Tuesday, 11 February 2014

Chess Reviews: 233

ChessBase Magazine #158
The new issue of ChessBase Magazine is packed full of all the usual features, from tournament reports to opening surveys, middlegame tactics and endgame strategies.

The headline item this time is undoubtedly the coverage of the World Championship battle between defending champion Vishwanathan Anand and challenger - and overwhelming favourite - Magnus Carlsen.

Daniel King's video reports on the title bout are the top highlight of the issue. His polished style of delivery is tailor made for this sort of video coverage. His videos never outstay their welcome but they do a wonderful job of describing the salient moments of each game.

Coverage of the title match permeates other areas of the magazine too. Indeed, every phase of the battle is placed under the microscope.

The opening of game 9 (Nimzo-Indian, 4 f3) is analysed  by Lev Gutman. Anand developed a strong-looking attack in that game, although Carlsen seemed - ultimately - to have an answer to everything thrown at him by the defending champion. Gutman believes there was an early improvement that may have caused Carlsen more problems.
Anand vs. Carlsen
Anand's 13 Ra2 is the move I suspect most would play here (to swing the rook across to e2, in preparation of the e3-e4 push). However, Gutman prefers 13 Rb1 and offers a correspondence game (Napolkov vs. Bauer) as evidence of White's potential (although White played inaccurately and Black drew fairly comfortably).

 Dorian Rogozenco analyses some interesting moments from game 5.

Carlsen vs. Anand
 Carlsen has just played 45 Bh7. The position is heading for a draw, but Anand's dubious reply - 45 ...Rc1+?! - started a gradual drift to a painful and pivotal defeat. Rogozenco shows the simple improvement 45 ...Ra1!, attacking the a-pawn. Now 46 Kb2 runs into 46 ...Ra2+ when the white kingside pawns become easy targets and 46 Bg8+ Kc6 47 Bxb3 is met by 47 ...Rxa3!, utilising an important pin and keeping the draw well within reach.

Discussion of the fifth game is continued by Karsten Mueller, who is in his element as he demonstrates improvements in Anand's disastrous rook and pawn endgame technique.

Carlsen vs. Anand
There is only one way for Black to draw from this position and that is with 51 ...Re2!, with the sample line 52 a4 Rxe5 53 Kc4 Kc6 54 Rh6+ Kb7 55 a5 Re4+ 56 Kxc5 Re2 with a book draw. The point is that Black's king will deal with the a-pawn and his rook will keep the h-pawn under lock and key.
In the game, Anand stumbled with 51 ...Ke6? 52 a4 Kxe5 53 a5 Kd6 54 Rh7! and Black's pieces are suddenly unable to coordinate to stop the rook's pawns; his king is ''in the middle of nowhere'' and it is up to the rook to try and stop both the a-pawn and the h-pawn. A fruitless task; Carlsen won quickly from there.

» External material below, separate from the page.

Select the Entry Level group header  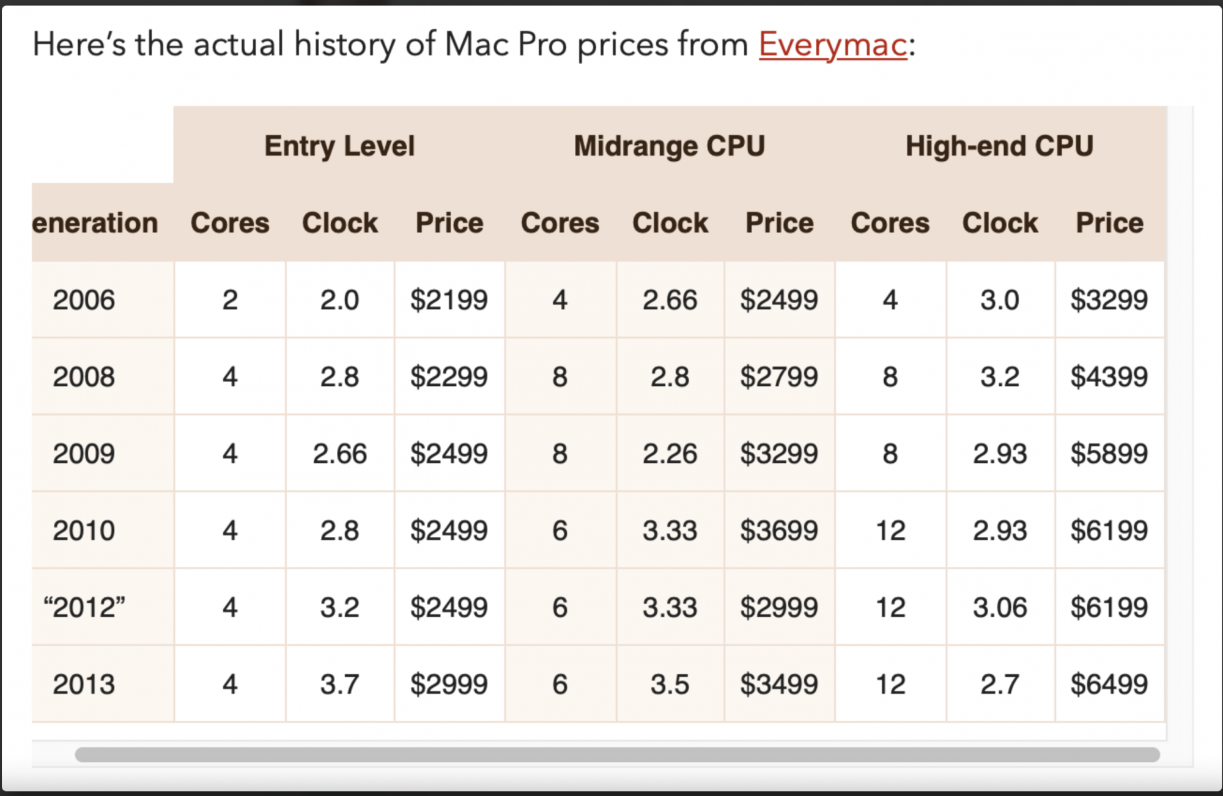pyautogui.click(x=339, y=146)
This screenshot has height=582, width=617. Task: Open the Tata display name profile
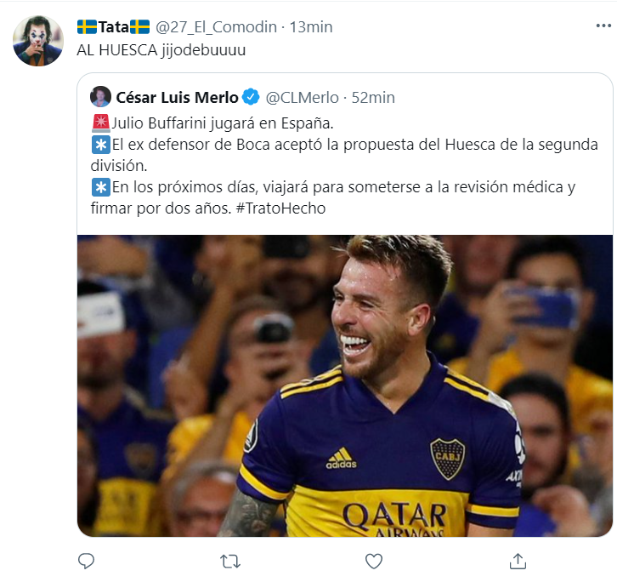(x=113, y=27)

It's the simplicity of the explanations I like. There's no fuss, no attempt to show off. The commentators get straight to the point and the lessons leave a lasting, uncluttered impression.

Other top events are given thorough coverage too. The European Team Championship and the World Team Championship. The stars were in action: Aronian, Kramnik, Nakamura, Adams et al.

The full list of opening surveys included in issue 158 - together with a free sample - can be found here.

As usual, ChessBase Magazine offers a very impressive array of top quality material at a very affordable price. An essential purchase!